ESTRATTO DELLA FONTE ▸
>>>>>

L’idea è molto semplice: abbiamo pensato di disturbare i massimi esperti in materia di turismo montano del nostro paese per fare loro la seguente domanda: «Premesso che l’industria dello sci, nonostante l’ingente contributo pubblico che pesa sulle tasche dei contribuenti, è sempre meno sostenibile dal punto di vista economico (nonché ambientale), ipotizziamo di sottrarre a questo comparto un 10% dei finanziamenti annui per investirli in forme di turismo alternativo e di più ampio respiro stagionale. Lei da dove partirebbe? Che priorità individuerebbe? Che strategia di investimenti proporrebbe?»
Abbiamo chiesto una risposta secca, diretta, senza preamboli né cornici. Ebbene, il primo dato interessante è che ci hanno risposto tutti. E hanno inviato dei contributi davvero interessanti e appassionati. Segno che il tema è caldo, e che tutti loro stanno elaborando delle riflessioni che sono stati felici di condividere con noi e i nostri lettori. Proposte né polemiche né contro. Semplicemente realistiche e, semmai, a “sostegno” di un importante settore turistico, quello dell’industria dello sci, destinato in futuro a ridimensionarsi, con la conseguente “razionalizzazione” dei posti di lavoro. Che bisognerà in futuro cercare altrove.

<<<<<

DATI ESTRATTI ▸
>>>>>

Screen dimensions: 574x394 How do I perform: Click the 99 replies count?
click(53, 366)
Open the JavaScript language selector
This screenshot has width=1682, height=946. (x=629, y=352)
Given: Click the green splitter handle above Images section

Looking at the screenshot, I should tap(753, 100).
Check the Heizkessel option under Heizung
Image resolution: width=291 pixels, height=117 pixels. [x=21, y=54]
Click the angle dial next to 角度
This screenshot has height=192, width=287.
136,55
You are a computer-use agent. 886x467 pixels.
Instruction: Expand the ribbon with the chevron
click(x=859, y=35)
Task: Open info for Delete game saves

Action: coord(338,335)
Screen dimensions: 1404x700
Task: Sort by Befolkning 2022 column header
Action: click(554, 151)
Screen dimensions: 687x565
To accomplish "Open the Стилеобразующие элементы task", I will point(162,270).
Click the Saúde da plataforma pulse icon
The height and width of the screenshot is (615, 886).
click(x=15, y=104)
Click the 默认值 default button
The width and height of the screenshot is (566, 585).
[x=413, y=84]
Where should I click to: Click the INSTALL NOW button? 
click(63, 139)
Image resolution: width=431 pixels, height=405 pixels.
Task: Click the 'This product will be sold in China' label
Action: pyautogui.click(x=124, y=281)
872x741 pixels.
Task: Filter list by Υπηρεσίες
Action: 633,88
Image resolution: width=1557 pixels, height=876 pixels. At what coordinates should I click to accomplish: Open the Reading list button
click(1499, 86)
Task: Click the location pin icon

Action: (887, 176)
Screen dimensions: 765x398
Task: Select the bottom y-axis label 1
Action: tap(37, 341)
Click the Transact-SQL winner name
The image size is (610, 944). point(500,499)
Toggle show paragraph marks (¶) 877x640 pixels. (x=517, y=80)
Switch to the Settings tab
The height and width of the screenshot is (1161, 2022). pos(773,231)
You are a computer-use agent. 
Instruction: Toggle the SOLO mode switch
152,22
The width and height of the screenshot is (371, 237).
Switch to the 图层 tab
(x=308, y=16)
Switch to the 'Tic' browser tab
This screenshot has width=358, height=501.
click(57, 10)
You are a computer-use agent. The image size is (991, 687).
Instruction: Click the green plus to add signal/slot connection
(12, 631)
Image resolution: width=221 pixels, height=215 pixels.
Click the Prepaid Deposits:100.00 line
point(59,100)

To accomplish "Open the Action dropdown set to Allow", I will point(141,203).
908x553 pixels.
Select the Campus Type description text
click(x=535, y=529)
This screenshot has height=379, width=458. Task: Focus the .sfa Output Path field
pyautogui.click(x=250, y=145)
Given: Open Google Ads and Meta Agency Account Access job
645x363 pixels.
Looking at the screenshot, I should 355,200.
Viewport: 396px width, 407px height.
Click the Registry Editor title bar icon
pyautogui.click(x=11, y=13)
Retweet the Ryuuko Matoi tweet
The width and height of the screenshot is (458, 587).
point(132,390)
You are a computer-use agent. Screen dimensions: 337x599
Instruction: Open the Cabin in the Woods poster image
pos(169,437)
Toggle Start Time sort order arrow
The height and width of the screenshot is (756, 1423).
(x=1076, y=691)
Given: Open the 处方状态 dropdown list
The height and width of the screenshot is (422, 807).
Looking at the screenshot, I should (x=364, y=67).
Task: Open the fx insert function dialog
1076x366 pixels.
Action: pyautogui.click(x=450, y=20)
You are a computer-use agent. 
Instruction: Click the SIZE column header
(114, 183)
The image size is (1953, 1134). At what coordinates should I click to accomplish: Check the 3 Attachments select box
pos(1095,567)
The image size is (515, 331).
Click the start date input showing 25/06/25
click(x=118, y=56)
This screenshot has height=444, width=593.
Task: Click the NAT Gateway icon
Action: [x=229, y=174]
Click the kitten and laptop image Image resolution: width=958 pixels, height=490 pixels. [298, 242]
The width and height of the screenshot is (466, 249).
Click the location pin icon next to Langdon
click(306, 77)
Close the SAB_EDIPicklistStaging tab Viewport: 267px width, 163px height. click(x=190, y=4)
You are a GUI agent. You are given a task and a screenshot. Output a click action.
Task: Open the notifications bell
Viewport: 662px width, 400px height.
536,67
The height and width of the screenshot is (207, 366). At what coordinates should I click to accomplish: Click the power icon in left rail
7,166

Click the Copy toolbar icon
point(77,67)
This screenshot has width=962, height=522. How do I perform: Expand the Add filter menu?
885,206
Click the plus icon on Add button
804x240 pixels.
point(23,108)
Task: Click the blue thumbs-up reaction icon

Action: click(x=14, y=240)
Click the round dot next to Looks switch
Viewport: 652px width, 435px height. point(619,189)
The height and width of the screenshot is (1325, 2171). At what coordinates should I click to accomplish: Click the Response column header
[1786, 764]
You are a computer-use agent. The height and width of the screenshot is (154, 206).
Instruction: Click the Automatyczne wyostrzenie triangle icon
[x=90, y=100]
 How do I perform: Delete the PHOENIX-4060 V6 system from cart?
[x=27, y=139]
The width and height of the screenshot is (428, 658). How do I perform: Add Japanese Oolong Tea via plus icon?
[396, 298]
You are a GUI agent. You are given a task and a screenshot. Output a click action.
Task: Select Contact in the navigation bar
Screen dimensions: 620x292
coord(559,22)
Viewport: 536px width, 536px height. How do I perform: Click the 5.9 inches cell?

<<<<<

CONSEGNE DELL'ESERCIZIO ▸
• 1. Riscrivi il testo sul turismo montano da "Abbiamo chiesto una" fino a "futuro cercare altrove." compreso, sostituendo "lettori" con "abbonati".
• 2. Riprendi il testo sul turismo montano dal punto in cui si ferma e proseguilo.
I dati sono materiale a sé, distinto dal testo sul turismo montano.

RISULTATI PER CONSEGNA ▸
• 1.
Abbiamo chiesto una risposta secca, diretta, senza preamboli né cornici. Ebbene, il primo dato interessante è che ci hanno risposto tutti. E hanno inviato dei contributi davvero interessanti e appassionati. Segno che il tema è caldo, e che tutti loro stanno elaborando delle riflessioni che sono stati felici di condividere con noi e i nostri abbonati. Proposte né polemiche né contro. Semplicemente realistiche e, semmai, a “sostegno” di un importante settore turistico, quello dell’industria dello sci, destinato in futuro a ridimensionarsi, con la conseguente “razionalizzazione” dei posti di lavoro. Che bisognerà in futuro cercare altrove.

• 2.
La parola agli specialisti:

Aldo Bonomi: se si disponesse di un certo ammontare di risorse “sottratte” all’industria sciistica da utilizzare per incentivare altre forme di fruizione turistica della montagna opterei per investimenti che guardino al medio-lungo periodo volte a stimolare l’imprenditoria giovanile in settori complementari a quello turistico: agricoltura, allevamento, silvicoltura, artigianato, commercio e manifattura leggera. In altre parole, poiché immagino che la deindustrializzazione del turismo provocherebbe la perdita secca di numerosi posti di lavoro, un po’ come se in una città chiudesse una grande fabbrica, occorrerebbe stimolare la diversificazione produttiva a partire dalle risorse ambientali (acqua, legno, ecc.). Ciò significa valorizzare saperi sociali che tengano conto delle vocazioni “pre-industriali”, da un lato, e dell’orizzonte green (compatibilità ambientale, digitalizzazione, innovazione tecnologica) dall’altro.

Aldo Bonomi, sociologo, nel 1984 ha fondato l’istituto di ricerca Consorzio A.A.S.TER. e negli anni ne ha accompagnato la crescita in qualità di direttore. Mantenendo al centro del suo interesse le dinamiche sociali, antropologiche ed economiche dello sviluppo territoriale, è stato consulente della Presidenza del CNEL.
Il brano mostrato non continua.